If you were looking forward to poisoning your loved ones and playing it off as a holiday accident, don't look to the poinsettia to lend a hand. The famously "poisonous" seasonal flowers are not poisonous at all.
Poinsettias are the big ugly red flowers often associated with Christmas. As a child, I was always warned away from them, because everyone knew they were poisonous. Turns out, they're nothing of the kind. The rumour that these flowers were poisonous got started in 1919. According to a popular story, an Army officer posted in Hawaii was enjoying a tropical Christmas with his family when one of his children ate poinsettia leaves and died.
It was 1972 before anyone decided to follow up on the story by contacting the hospital where the death supposedly occurred.
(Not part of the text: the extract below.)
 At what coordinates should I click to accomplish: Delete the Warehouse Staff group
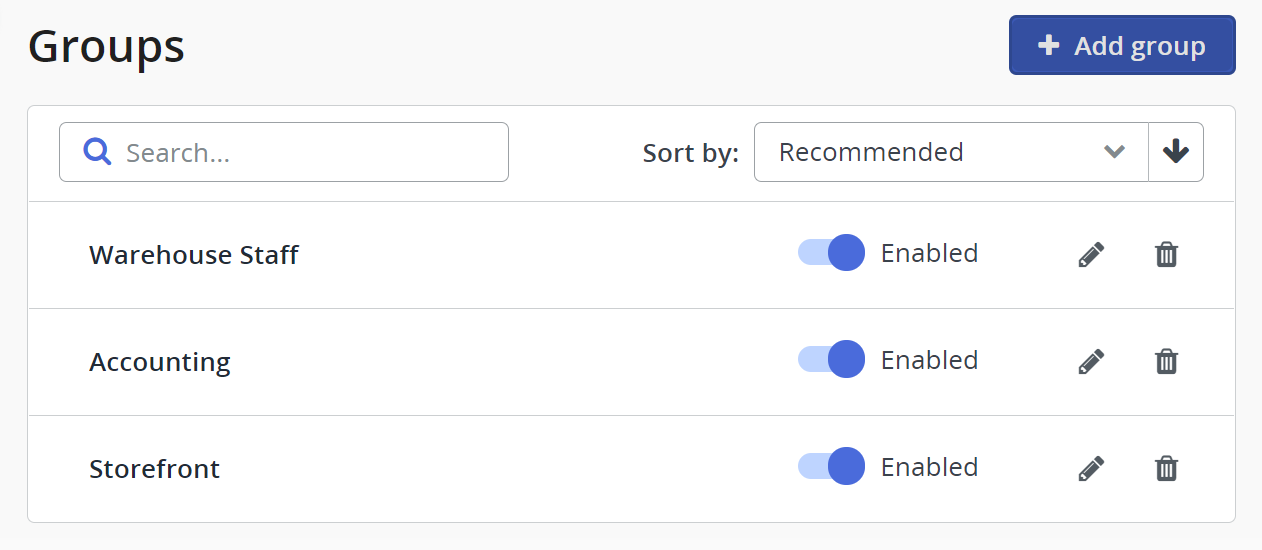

The doctor involved had passed away, but his son was available for comment and stated for the record that the story of death-by-poinsettia was nonsense.
To be sure, in 1971 doctors tested out poinsettias as a poison. They blended leaves into a smoothie and fed it to rats. The rats gobbled down the leaves and remained as healthy as any lab rat could ever hope to be. The most enthusiastic rat downed the equivalent of a human eating 600 poinsettia leaves. It felt no ill effects. Doctors concluded that kids would have to eat over a pound of leaves to get an equivalent dose that the rats consumed.
Scientists repeated the experiment in 1980. Forty-six rats were fed poinsettias, observed, then "sacrificed." The scientists found "no changes in behaviour," no changes in weight, and no lesions on any of the organs inside the rats. One group of rats had a significant increase in thyroid weight, but most of them were absolutely fine.
Putting the final nail in the coffin lid of the theory, a review of over 20,000 cases of poinsettias found no fatalities.
So those of you hoping to knock off your relatives when you go home for the holidays, look for some other type of poison to slip into their drinks. Or just send a card.